Re: [boost] [string] proposal

28 Jan 2011

      On Sat, Jan 29, 2011 at 2:51 AM, Nevin Liber <nevin@eviloverlord.com> wrote:
...
On 28 January 2011 12:22, Dean Michael Berris <mikhailberis@gmail.com>wrote:
The fact that contiguous pages don't get stored in contiguous physical
...
memory compounds the problem even more. You feel this a lot when your
system starts thrashing and the VMM does the work of swapping pages
and re-arranging page tables for you. The round-trips between a CPU
page fault and the VMM page fault handler along with potentially
invalidating L1/L2/L3 caches costs are significant in environments
where you need to get as much things done per second as physically
possible. If you can avoid having to go through this dance with a sane
memory management strategy, I think that's a win even in the trivial
case.
If I have to keep data in physical memory, the way to use the least number
of pages is to store it contiguously with respect to virtual memory.
Anything else will (except for degenerate cases) require *more* physical
pages of RAM.
More pages doesn't mean more contiguous pages. If you really needed
contiguous pages you already have those containers in place.

I never said that the segmented storage for strings will require less memory. ;)
...
There are many other reasons to break something up into a segmented data
structure, but avoiding thrashing when storing the object is not one of
them.
Hmmm... ? So how is avoiding the (mostly unnecessary) paging in/out by
not requiring contiguous pages not a way of avoiding thrashing? (Too
many negatives, too tired to edit that message).
...
Honestly, trying to argue that your new class is more efficient *on all
fronts* is futile.  You'd do far better showing the tradeoffs you are
making; which things are more efficient, and being honest about which things
are less efficient.
Really, look -- I didn't say my new class is more efficient on all
fronts, I think you're arguing a strawman here.

What was being discussed in this particular line of discourse is the
effect of contiguous pages of memory in a data structure like
std::vector or std::string.
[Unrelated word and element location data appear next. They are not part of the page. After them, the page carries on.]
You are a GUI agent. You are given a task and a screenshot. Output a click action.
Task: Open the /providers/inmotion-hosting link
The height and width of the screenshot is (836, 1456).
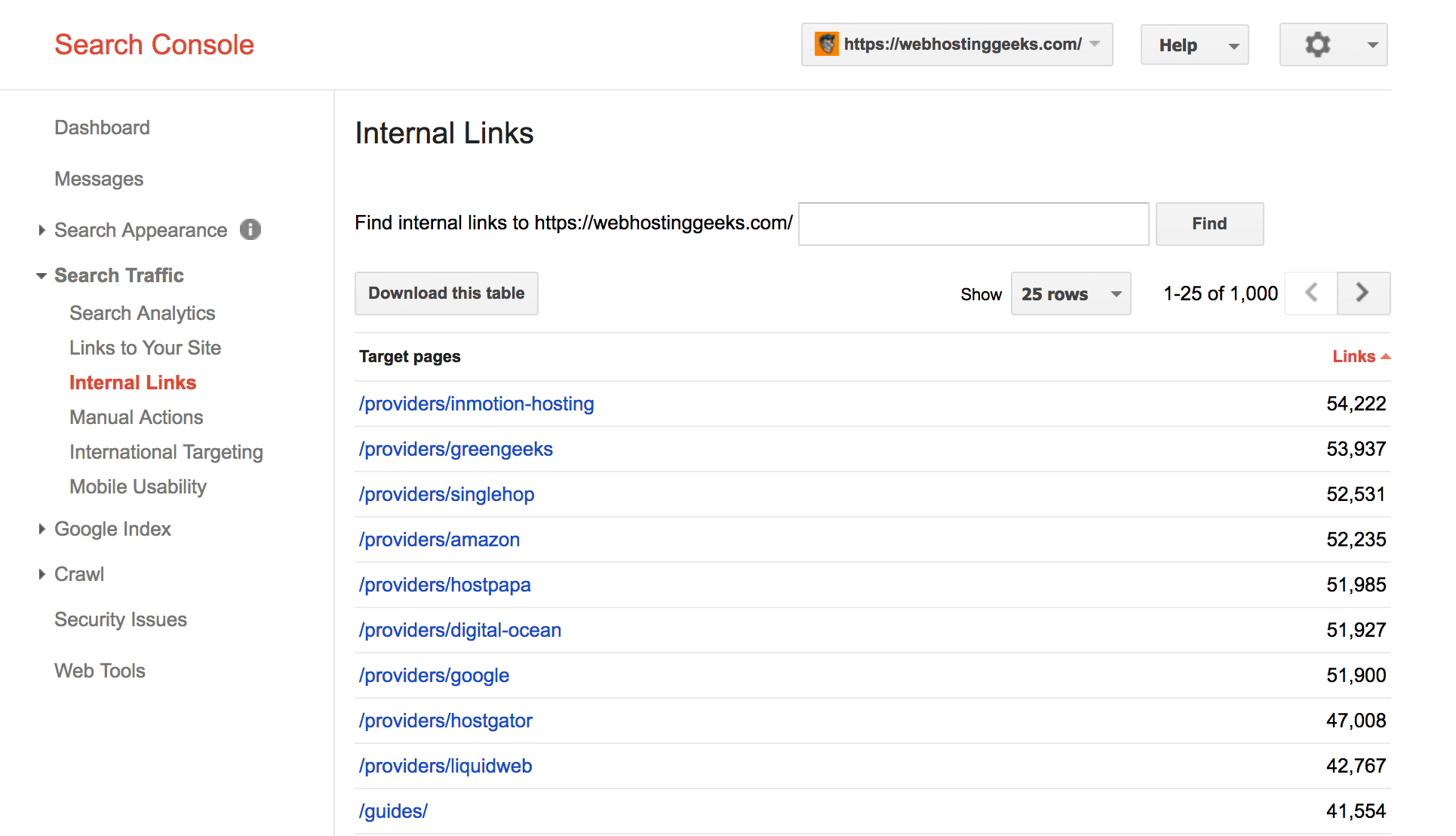(x=476, y=404)
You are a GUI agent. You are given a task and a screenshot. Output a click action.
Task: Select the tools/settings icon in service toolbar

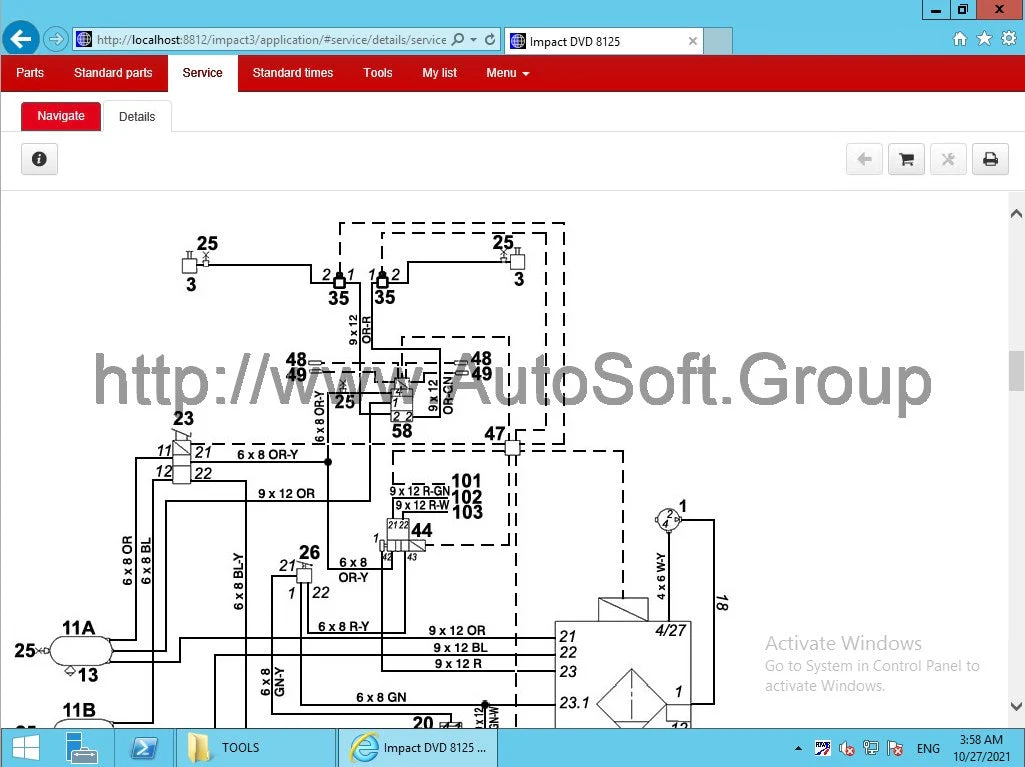coord(948,158)
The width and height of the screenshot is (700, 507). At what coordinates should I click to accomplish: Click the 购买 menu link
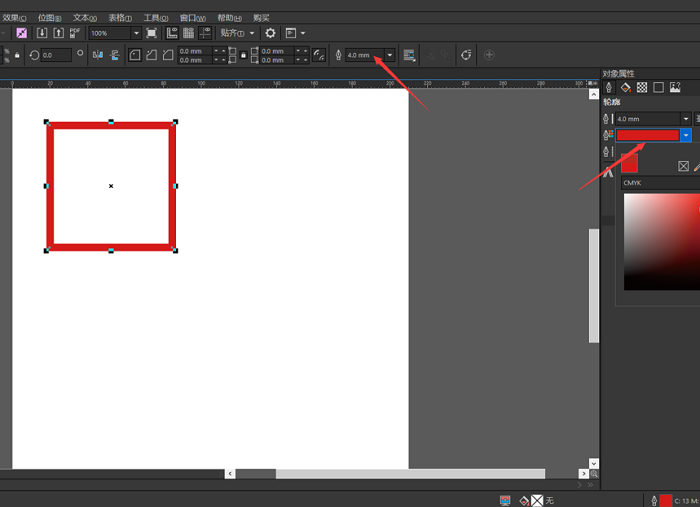tap(261, 18)
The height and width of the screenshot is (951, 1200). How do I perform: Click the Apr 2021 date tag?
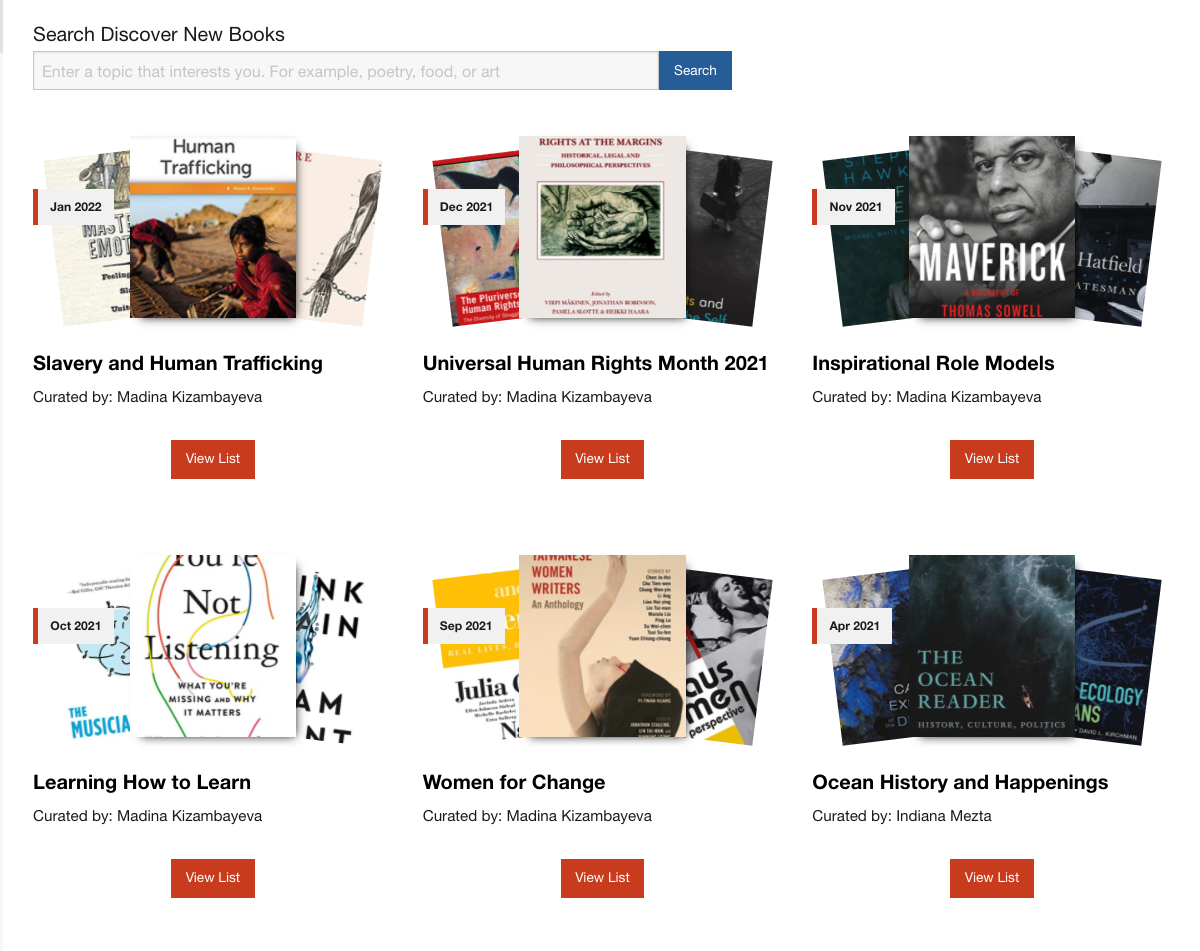[x=853, y=626]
For the cases that you don't need these
contiguous pages like in immutable strings, not using contiguous pages
is a good thing, better than unnecessarily forcing the use of
contiguous pages. It wasn't about the saving of memory, it was about
limiting the potential for fragmentation and VMM paging involvement.

Also, read the paper now that it's there. This is getting tiring
really especially when a strawman red herring is thrown in once in a
while.
...
It depends on what you're trying to do and what algorithms you're
...
applying on your std::dequeue. This is the whole crux of the segmented
iterators debate/paper by Matt Austern and others. Segmented versions
of the algorithms would make using std::dequeue a lot more preferable
if you really needed a data structure that doesn't promote heap
fragmentation as much as a growing std::vector does.
GIven that a deque requires a new heap allocation for every N elements, how
does it avoid heap fragmentation?
Consider the flip side with an std::vector which doesn't have a
reallocate option. It requires a *larger* heap allocation everytime it
grows. Now riddle me this, what happens to the memory the vector used
to occupy? Doesn't having irregular sized allocations promote more
fragmentation than having regular sized allocations?

Having same-sized segments is already a good thing for cases where you
have an optimal way of allocating pages -- and most modern OSes have
these. Growing a std::queue introduces less fragmentation and
therefore less thrashing by making the sizes of the segments tuned and
aligned properly.
...
And I think this is straying off-topic from Boost...
I agree. Let's stop this talk now.

-- 
Dean Michael Berris
about.me/deanberris